Wednesday, June 5, 2013

Review: Daughter of Smoke and Bone by Laini Taylor

age: YA
genre: paranormal, fantasy
rating: 3/8 tentacles

Daughter of Smoke & Bone tells the story of Karou, a blue-haired art student living in Prague. Karou was raised by creatures called Chimaera in a wish shop that connects to portals all over the world. Her guardian, demon-like Brimstone, collector of teeth and purveyor of wishes, sends Karou on shadowy errands that prevent her from living a "normal" life. Karou resents these errands until the portals close, and she's left stranded from her Chimaera family. When Karou embarks on a quest to find them, her adventures dredge up the mystery of her past and she struggles to discover who she is and where she came from. Also she falls in love with a warrior Angel who gazes at her with burning eyes.

I heard a lot of hype about this book before I picked it up, which might explain away some of my disappointment. It has a cool title. It's main character is an art student with sketchbooks full of monsters. The wishes and teeth collecting create a dark fairy tale vibe. All of these elements drew me to the story, but they weren't enough to make me like it.

After reading the first couple of pages of any book, you can get a good idea of the mood and focus of the rest of the story. When DSB begins with Karou's annoyance at an arrogant ex-boyfriend and her vengeful pranks, I was already thinking oh boy, this book is not what I thought it was going to be. I like all the stuff with Brimstone, and the necklaces of teeth and the mystery of their purpose. I like the art school stuff, and the way Karou's friends think the portraits she does of her monster family are this really creative story she's invented. I like angels sweeping silently through cities all over the world, their wings visible only in their shadows. I like the black hand prints burned into the portal doors. I like Karou's hidden past and the war that's waging another world. I preferred the sections set in the other world. The flashback stories.
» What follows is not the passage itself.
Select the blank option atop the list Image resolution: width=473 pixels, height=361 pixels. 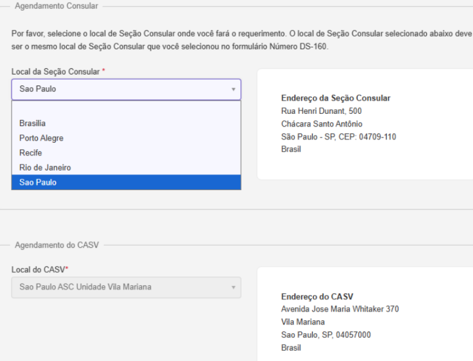tap(126, 109)
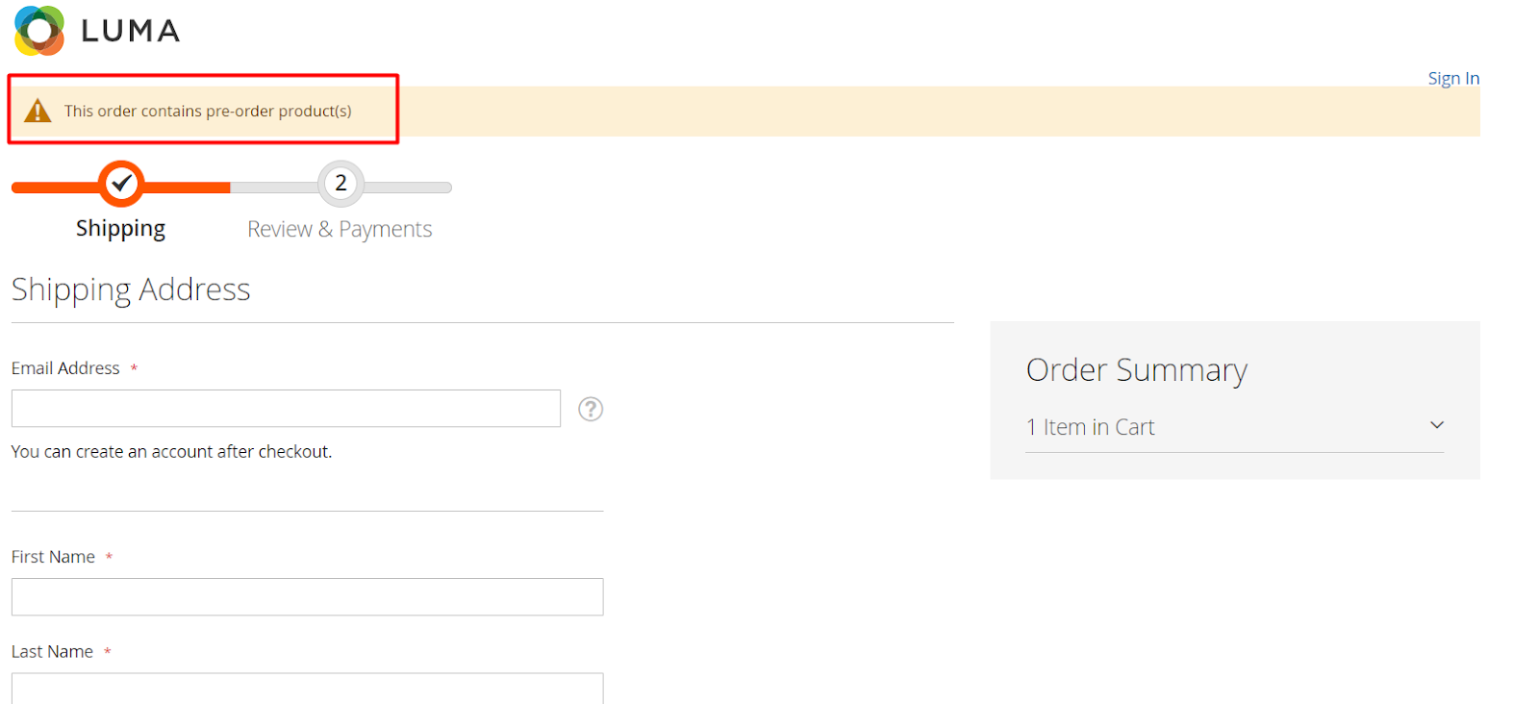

I don't like the cutesy joking dialogue, the rhetorical questions (thank you I understand what I'm supposed to be wondering about), the abandonment of the plot for the omg we just met and now I love you story. Although this last part can be explained, the explanation doesn't diminish my annoyance at having had to read those scenes in the first place. They feel contrived because they're so romanticized and bear so much resemblance to similar scenes in other YA novels. In these sections, the illusion of reality thins and I feel the author manipulating the characters.
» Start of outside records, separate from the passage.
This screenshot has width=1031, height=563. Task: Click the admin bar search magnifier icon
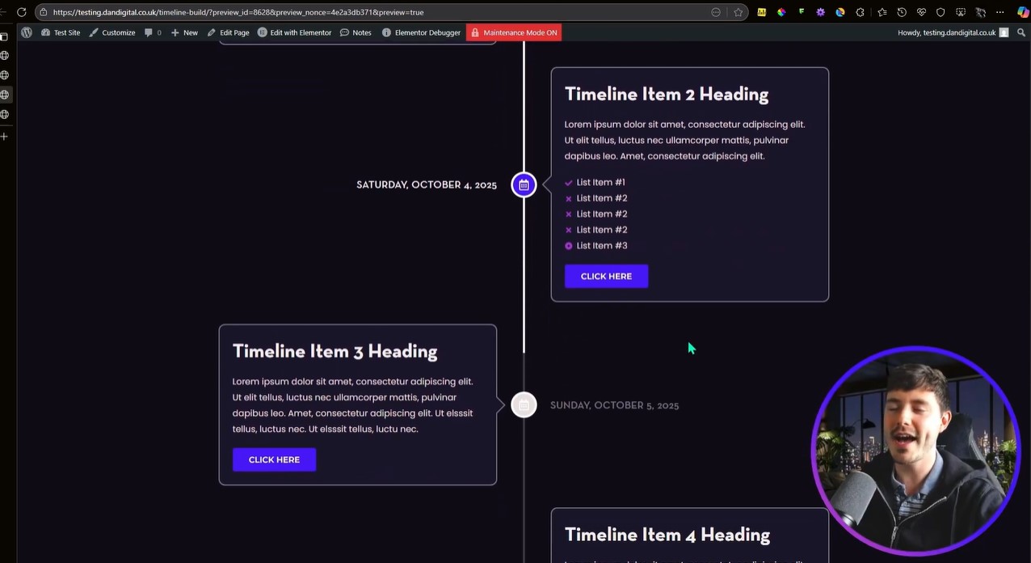[1021, 32]
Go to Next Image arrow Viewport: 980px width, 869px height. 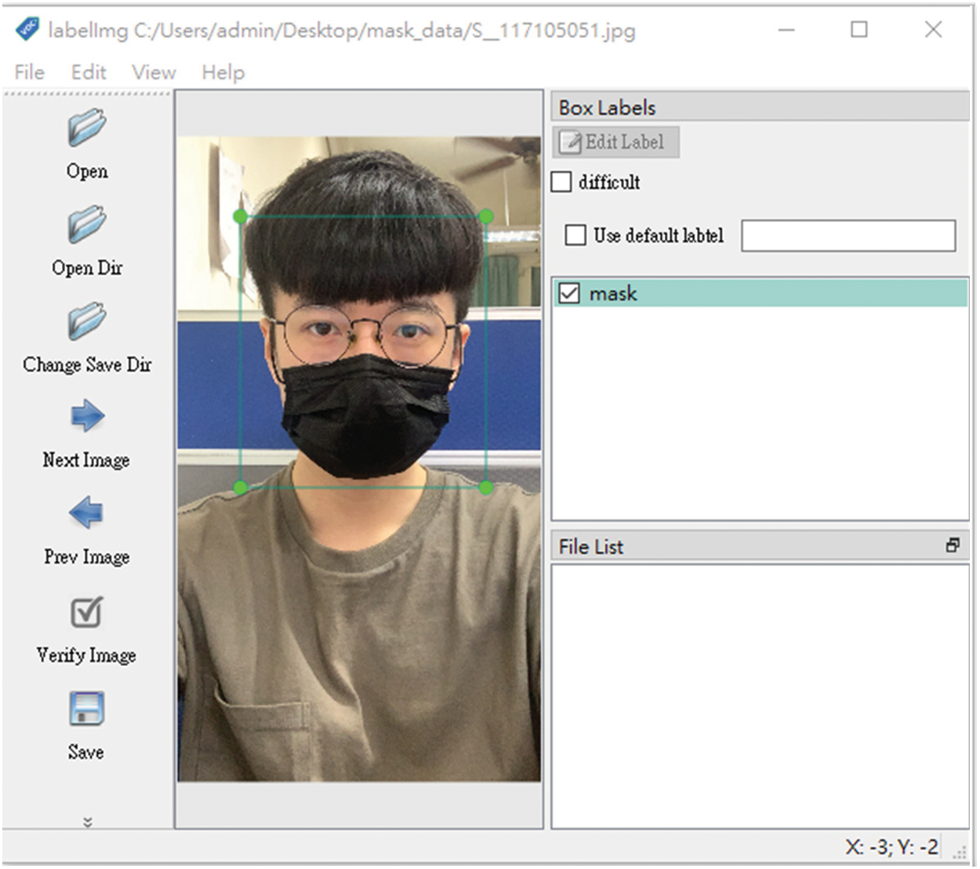coord(86,416)
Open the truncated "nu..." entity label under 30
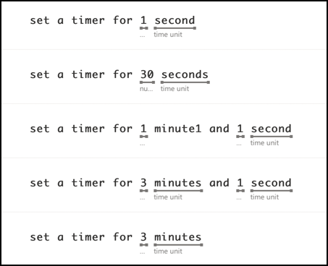This screenshot has height=266, width=328. [146, 89]
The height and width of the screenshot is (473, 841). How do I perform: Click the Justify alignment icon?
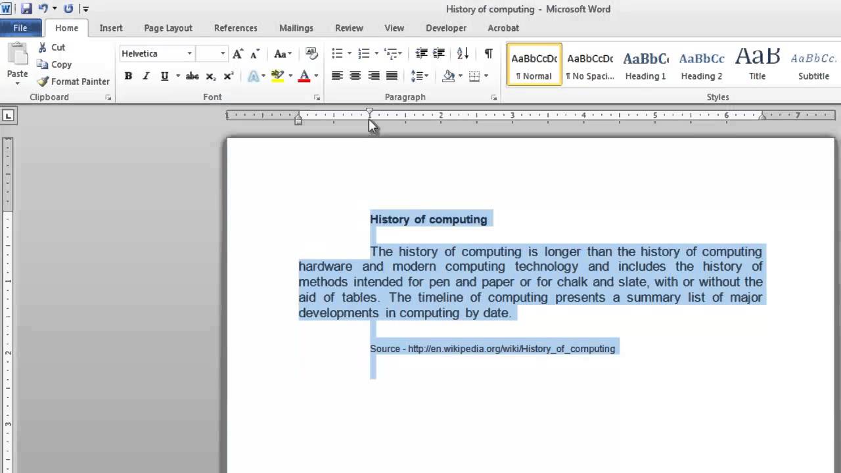click(x=392, y=76)
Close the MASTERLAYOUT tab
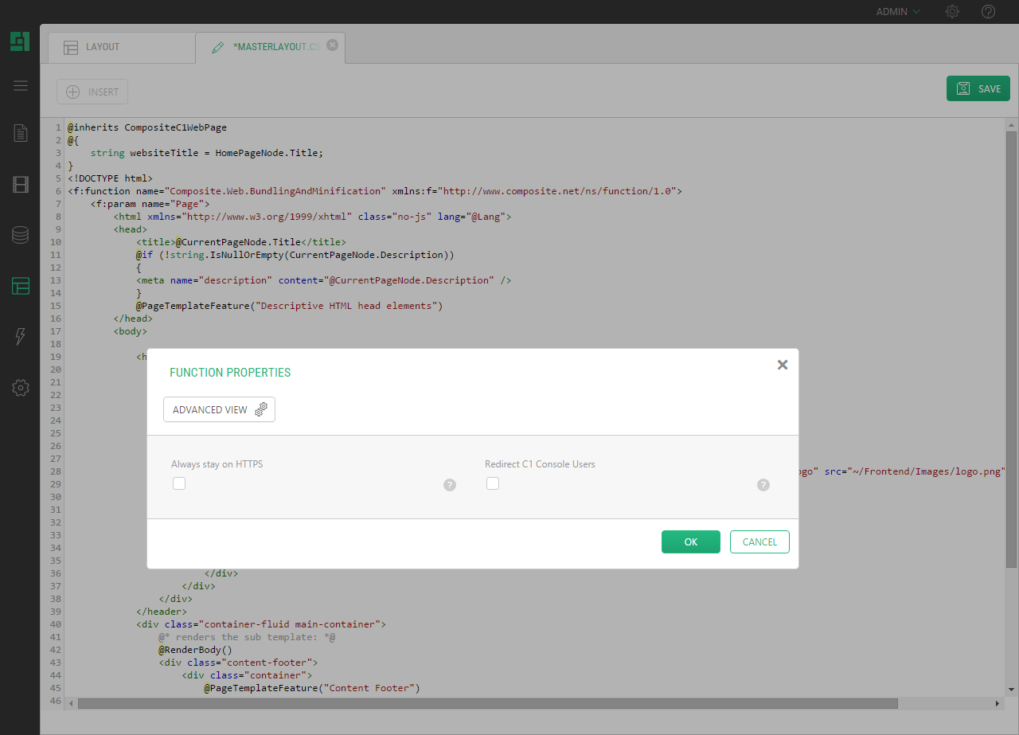Image resolution: width=1019 pixels, height=735 pixels. pos(333,45)
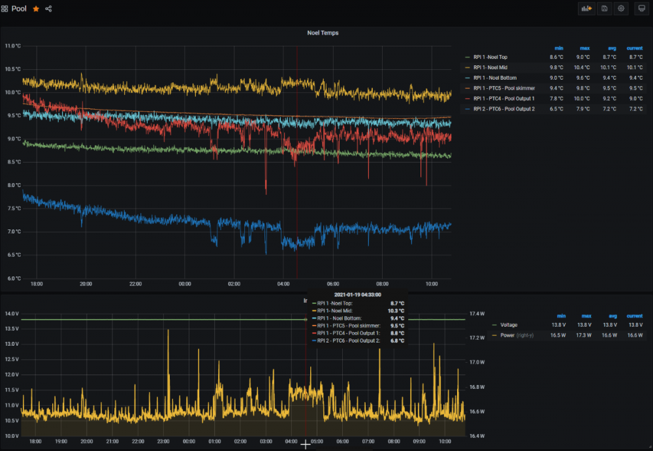This screenshot has height=451, width=653.
Task: Toggle the Voltage series in the legend
Action: click(508, 324)
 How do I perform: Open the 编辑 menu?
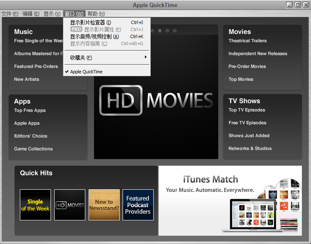pos(31,14)
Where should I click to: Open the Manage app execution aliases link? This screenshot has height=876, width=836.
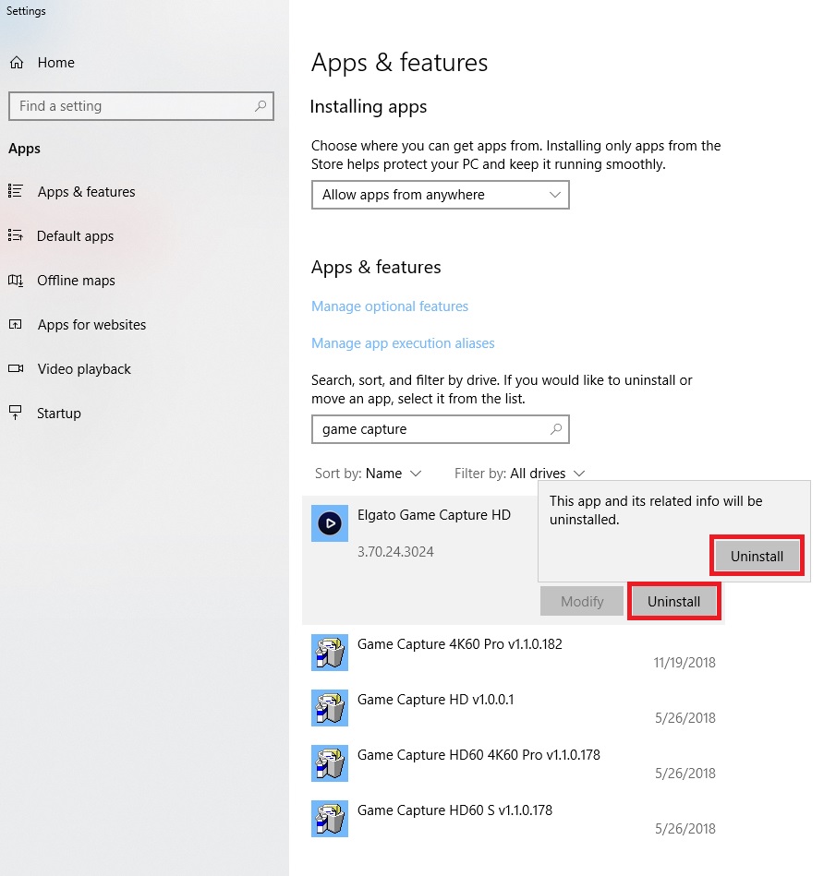403,343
I had repeated urges to cross out lines and paragraphs. For me, the book wasn't dark enough, wasn't suspenseful enough, wasn't real enough. I want to inject some Guillermo del Toro into this. As is, the story feels a little like a cartoon. Maybe you like that. In my opinion, it's not a good thing. I want my novels to feel alive.

Thursday, July 5, 2012

Review: Ghost Knight by Cornelia Funke

genre: fantasy
age: children's
rating: 4/8 tentacles

Ghost Knight is a fun story filled with murderous ghosts, medieval history, and school children sneaking around ancient cathedrals and dark crumbling cemeteries in the dead of night (no pun intended). After behaving badly towards his mother's new boyfriend, Jon Whitcroft is sent off to boarding school, where four ominous ghostly figures call him by his mother's maiden name and threaten his life. His endeavors to escape them lead to a friendship with beautiful Ella, daughter of a local ghost tour guide, and together they work to solve the mystery of the ghosts' determination to hunt Jon.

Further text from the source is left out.